Currently, they make $2.13 an hour under the tip credit model, with the vast majority of their wages coming from gratuities.
The tip model allows tipped employees to make as much money as they can but allows employers the flexibility of putting that onus on the consumer, instead of the employer.
“Under the tip credit model, the median hourly take-home pay for servers is $27 An hour right now in our industry, and that goes all the way up to $41.50 for the higher income earners,” Kelsey Erickson Streufert from the Texas Restaurant Association said.“The higher wage costs are going to raise the cost to employers to hire workers,” Macpherson added. “And so, they want to cut back on their labor costs, and so reduce employment, "The study estimates that even if the tip credit was left alone and tipped employees were left at $2.13, approximately 1,208,262 million jobs would be lost nationwide, with nearly a quarter of a million (245,741) coming from Texas alone.
If tipped employees are also raised, the EPI estimates that those numbers would jump to nearly 1.7 million (1,655,300) nationwide and 337,088 in Texas.
"One, they would have to eliminate positions completely,” Erickson Streufert said. “And two, they would have to raise prices. That will actually result in less take-home pay for the employees that were supposedly trying to help with this proposal."Sanders added that his proposal would help get people out of poverty – something the US desperately needs.

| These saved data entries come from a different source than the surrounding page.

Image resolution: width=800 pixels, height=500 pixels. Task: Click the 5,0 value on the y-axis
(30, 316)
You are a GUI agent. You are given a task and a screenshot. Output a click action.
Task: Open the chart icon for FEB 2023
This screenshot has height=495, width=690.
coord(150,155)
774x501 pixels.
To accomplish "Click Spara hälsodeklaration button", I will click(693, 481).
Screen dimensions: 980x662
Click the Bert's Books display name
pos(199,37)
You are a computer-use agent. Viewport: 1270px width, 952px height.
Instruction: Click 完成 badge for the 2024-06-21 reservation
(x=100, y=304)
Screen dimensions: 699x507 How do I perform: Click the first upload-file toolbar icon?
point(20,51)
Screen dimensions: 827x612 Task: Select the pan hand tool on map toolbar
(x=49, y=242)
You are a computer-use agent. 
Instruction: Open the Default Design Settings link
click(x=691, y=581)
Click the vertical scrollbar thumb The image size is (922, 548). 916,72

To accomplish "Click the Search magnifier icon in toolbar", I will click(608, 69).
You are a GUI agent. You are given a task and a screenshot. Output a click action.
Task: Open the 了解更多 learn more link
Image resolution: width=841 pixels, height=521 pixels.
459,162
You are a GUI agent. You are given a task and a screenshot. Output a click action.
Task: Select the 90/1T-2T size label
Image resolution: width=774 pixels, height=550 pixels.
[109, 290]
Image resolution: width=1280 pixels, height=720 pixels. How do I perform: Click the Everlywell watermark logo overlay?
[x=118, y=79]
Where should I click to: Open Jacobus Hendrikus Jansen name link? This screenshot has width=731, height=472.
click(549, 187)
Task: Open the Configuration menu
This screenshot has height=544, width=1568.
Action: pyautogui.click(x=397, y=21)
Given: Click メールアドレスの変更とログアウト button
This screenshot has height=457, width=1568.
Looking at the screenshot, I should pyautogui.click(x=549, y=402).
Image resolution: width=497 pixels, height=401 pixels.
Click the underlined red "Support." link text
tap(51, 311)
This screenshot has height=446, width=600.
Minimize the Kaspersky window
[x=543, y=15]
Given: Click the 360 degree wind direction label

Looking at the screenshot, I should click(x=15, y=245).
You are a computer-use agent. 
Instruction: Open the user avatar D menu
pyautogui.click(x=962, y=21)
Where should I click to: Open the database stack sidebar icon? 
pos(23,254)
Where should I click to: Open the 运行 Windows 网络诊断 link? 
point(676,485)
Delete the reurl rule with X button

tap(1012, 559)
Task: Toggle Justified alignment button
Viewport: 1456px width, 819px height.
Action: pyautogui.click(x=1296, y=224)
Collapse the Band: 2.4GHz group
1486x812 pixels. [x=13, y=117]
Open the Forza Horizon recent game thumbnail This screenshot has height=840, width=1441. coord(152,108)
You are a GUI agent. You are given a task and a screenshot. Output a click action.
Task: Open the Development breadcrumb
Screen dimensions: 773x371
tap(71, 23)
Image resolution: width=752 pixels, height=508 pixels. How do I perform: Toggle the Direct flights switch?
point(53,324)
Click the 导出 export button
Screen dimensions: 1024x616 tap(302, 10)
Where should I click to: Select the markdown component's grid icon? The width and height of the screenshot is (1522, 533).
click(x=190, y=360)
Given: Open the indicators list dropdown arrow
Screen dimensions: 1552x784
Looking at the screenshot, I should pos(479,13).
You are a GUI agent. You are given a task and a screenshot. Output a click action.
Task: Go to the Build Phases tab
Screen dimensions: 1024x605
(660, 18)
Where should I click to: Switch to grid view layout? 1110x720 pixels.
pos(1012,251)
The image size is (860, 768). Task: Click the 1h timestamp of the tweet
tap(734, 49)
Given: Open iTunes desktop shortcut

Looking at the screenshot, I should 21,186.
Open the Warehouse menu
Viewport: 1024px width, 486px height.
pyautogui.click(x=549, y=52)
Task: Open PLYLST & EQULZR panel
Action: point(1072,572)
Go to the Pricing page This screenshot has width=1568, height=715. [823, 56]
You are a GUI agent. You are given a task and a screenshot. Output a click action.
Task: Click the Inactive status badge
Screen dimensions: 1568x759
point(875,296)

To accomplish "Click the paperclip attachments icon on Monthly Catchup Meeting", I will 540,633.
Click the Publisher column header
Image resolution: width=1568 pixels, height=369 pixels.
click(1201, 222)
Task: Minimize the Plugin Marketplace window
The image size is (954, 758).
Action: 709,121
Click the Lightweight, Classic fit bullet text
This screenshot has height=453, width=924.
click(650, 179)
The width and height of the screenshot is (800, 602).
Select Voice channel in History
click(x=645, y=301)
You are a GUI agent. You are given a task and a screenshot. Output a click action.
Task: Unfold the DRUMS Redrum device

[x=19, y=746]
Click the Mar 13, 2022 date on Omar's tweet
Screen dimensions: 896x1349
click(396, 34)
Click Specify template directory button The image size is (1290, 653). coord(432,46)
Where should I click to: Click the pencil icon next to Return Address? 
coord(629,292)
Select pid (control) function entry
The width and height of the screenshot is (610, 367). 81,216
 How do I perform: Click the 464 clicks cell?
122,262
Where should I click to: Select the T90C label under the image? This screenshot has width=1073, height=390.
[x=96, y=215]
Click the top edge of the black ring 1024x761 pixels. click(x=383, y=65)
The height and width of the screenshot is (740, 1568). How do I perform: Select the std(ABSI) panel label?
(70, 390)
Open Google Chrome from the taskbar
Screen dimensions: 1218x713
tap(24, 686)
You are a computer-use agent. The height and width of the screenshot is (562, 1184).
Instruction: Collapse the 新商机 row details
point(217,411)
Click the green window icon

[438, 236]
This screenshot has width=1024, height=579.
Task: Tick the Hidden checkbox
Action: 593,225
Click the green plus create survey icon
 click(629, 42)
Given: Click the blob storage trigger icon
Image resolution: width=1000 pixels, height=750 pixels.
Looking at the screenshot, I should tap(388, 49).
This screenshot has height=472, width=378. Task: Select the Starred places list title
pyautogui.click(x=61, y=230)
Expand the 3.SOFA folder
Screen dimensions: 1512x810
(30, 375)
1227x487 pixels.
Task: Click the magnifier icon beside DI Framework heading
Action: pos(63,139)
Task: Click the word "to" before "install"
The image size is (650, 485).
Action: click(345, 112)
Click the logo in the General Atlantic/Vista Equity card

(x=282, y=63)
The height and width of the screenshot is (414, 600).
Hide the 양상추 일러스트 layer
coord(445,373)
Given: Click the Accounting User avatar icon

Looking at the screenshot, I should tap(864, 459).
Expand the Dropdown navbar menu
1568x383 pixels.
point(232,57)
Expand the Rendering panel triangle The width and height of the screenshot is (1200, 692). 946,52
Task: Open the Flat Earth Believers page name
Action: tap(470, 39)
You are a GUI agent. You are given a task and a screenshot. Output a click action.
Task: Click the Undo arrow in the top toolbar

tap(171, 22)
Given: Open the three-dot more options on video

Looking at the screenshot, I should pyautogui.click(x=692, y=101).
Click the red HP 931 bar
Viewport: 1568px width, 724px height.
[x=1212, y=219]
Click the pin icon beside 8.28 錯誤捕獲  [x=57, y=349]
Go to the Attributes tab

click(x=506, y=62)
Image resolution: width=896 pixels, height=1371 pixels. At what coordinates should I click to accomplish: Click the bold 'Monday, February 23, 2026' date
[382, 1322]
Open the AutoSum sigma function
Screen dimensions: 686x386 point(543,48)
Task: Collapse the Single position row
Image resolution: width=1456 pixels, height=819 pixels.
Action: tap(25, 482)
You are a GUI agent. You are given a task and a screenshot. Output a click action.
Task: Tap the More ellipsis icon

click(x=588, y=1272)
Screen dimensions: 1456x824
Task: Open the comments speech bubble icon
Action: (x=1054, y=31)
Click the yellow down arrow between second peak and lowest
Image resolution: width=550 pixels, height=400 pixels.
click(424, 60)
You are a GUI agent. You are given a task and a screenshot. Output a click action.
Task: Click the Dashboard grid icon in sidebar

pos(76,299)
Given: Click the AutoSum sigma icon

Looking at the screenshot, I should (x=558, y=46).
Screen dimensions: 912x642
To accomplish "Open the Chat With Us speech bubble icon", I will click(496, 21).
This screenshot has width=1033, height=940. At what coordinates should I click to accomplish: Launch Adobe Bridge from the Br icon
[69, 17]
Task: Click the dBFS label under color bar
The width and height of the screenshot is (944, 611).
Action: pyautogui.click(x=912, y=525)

“In the year 2023 a job should lift you out of poverty, not keep you in it,” Sanders said. “At a time of massive income and wealth inequality and record-breaking corporate profits, we can no longer tolerate millions of workers being unable to feed their families because they are working for totally inadequate wages. Congress can no longer ignore the needs of the working class of this country. The time to act is now.”"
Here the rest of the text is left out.